* Start Supplied material *

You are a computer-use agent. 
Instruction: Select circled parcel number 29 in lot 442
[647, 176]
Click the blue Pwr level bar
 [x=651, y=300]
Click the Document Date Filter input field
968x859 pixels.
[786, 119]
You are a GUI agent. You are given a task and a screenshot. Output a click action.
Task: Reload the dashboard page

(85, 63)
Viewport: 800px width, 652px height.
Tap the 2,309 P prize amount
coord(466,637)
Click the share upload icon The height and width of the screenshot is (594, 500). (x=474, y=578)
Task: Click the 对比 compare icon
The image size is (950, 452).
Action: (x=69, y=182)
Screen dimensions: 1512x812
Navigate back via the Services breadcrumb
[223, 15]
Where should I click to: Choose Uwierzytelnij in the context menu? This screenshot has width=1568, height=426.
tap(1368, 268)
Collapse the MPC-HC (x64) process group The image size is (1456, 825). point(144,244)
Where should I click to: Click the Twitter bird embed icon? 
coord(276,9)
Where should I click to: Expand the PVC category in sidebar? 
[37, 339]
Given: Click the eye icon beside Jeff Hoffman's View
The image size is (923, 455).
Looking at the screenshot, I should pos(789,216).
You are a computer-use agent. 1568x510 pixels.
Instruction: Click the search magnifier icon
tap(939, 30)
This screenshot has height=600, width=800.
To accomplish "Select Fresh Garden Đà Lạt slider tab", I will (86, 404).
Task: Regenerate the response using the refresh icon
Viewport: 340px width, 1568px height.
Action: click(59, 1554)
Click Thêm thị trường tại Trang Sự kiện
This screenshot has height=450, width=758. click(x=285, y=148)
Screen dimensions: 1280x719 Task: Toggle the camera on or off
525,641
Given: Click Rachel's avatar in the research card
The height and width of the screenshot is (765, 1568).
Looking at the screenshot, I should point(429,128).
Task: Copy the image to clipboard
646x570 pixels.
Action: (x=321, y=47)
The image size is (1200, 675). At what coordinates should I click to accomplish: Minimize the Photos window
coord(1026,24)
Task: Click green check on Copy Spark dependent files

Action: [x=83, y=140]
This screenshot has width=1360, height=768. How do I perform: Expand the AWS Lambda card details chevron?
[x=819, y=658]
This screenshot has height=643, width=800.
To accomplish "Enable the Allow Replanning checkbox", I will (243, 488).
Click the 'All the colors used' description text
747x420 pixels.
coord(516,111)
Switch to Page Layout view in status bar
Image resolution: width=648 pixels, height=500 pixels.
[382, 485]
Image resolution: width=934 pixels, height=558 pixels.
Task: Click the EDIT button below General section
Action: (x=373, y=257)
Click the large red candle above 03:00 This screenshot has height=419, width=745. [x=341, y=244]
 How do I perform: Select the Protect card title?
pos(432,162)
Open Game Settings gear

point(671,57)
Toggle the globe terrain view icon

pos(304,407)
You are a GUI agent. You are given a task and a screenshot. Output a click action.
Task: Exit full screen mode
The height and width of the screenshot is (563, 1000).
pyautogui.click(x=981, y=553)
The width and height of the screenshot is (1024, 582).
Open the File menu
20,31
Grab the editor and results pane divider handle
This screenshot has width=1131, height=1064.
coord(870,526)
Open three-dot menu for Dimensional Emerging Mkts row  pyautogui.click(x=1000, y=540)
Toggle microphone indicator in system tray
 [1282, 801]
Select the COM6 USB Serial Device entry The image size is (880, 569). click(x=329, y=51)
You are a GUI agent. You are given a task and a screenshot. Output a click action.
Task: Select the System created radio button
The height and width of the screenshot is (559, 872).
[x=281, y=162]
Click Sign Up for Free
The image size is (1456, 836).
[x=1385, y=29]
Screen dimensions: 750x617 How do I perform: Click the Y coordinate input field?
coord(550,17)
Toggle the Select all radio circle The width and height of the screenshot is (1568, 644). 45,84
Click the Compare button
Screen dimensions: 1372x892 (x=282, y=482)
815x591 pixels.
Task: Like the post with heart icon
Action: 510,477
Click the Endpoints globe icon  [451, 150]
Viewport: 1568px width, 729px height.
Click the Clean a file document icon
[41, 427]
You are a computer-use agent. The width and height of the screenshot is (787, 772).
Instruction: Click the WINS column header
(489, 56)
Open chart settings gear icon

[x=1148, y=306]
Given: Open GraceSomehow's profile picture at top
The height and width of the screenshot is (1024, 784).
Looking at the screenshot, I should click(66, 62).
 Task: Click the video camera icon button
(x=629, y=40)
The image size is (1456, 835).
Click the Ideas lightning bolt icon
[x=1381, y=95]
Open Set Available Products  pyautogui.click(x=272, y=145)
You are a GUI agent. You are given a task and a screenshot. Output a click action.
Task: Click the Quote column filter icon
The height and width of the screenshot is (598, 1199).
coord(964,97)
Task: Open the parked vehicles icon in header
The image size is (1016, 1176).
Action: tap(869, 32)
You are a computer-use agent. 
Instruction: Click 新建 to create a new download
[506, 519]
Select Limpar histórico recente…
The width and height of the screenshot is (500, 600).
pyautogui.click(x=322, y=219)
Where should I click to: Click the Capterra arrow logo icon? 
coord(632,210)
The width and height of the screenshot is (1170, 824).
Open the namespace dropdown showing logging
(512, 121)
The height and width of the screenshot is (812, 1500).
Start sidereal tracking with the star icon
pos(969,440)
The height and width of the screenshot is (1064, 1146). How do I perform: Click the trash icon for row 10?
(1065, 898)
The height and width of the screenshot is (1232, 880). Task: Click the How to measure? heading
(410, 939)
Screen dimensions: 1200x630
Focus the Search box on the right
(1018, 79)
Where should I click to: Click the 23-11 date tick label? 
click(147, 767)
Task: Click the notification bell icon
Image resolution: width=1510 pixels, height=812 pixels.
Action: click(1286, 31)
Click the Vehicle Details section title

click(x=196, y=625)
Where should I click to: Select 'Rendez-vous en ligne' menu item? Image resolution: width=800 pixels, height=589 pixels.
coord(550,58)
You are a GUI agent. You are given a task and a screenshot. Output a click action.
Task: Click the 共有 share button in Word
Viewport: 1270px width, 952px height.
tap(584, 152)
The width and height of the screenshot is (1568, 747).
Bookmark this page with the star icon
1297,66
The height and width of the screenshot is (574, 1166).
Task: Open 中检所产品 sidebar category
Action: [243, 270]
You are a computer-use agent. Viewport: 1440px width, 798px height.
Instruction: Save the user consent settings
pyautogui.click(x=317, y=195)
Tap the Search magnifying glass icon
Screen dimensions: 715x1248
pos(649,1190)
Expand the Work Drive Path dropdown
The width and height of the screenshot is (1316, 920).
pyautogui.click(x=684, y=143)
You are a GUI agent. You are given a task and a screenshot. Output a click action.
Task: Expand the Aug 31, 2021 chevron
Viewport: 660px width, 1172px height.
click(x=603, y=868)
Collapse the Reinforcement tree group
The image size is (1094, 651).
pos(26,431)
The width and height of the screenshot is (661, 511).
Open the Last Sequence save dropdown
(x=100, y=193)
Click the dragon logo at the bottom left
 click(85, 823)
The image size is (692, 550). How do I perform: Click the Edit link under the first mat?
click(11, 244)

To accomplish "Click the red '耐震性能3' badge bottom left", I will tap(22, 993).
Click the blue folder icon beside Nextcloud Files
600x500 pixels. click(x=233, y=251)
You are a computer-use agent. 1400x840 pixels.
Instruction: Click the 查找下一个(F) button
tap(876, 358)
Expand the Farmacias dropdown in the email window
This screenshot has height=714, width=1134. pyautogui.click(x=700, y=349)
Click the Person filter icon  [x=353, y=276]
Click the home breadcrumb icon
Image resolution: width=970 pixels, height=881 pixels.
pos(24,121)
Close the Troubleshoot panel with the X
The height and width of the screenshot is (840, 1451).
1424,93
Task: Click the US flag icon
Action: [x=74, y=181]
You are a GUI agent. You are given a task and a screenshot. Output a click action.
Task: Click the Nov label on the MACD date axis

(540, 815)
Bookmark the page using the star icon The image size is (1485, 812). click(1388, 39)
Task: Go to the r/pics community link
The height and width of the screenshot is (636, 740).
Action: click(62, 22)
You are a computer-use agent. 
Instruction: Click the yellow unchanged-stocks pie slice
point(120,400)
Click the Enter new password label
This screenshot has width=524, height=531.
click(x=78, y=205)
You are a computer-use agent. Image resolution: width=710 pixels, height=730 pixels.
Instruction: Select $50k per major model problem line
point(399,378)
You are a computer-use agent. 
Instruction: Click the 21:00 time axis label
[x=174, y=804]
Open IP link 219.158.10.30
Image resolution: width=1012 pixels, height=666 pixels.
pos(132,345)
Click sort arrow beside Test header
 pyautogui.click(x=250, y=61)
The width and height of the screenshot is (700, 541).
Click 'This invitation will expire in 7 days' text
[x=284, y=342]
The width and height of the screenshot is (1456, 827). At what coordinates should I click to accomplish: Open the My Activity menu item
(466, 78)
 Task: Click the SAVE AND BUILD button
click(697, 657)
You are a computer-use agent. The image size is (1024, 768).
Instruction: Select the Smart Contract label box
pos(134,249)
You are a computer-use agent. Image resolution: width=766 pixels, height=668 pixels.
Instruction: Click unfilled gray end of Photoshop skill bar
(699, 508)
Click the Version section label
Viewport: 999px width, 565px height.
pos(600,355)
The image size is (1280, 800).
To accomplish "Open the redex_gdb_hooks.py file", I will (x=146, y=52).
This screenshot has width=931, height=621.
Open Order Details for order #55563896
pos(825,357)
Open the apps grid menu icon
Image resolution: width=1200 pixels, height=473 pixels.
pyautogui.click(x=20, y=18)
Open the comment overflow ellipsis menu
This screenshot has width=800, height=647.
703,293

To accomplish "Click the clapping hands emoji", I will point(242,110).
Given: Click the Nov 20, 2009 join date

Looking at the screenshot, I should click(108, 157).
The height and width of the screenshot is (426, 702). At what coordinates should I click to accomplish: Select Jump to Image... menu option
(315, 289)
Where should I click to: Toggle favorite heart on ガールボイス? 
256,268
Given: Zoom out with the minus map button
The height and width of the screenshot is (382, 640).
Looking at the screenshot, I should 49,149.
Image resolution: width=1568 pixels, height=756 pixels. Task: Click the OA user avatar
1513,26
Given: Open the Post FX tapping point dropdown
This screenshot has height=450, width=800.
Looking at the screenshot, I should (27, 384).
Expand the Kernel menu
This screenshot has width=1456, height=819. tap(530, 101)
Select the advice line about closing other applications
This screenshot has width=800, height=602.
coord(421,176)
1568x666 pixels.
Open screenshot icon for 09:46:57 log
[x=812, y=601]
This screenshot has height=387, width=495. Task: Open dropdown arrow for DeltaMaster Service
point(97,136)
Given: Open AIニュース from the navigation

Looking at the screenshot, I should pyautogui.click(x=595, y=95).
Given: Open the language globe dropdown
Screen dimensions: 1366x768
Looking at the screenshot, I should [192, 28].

* End Supplied material *

Directions for this task:
Can you render the material between the line holding "You are a computer-use agent. 1568x510" and the line holding "Action: click(59, 1554)", inclusive, as a two-column CSV with the columns request and answer, one row per request, each value in a single quoted field with line breaks replaced by spaces?

Correct response:
request,answer
"You are a computer-use agent. 1568x510 pixels. Instruction: Click the search magnifier icon","tap(939, 30)"
"This screenshot has height=600, width=800. To accomplish ""Select Fresh Garden Đà Lạt slider tab"",","I will (86, 404)."
"Task: Regenerate the response using the refresh icon Viewport: 340px width, 1568px height.","Action: click(59, 1554)"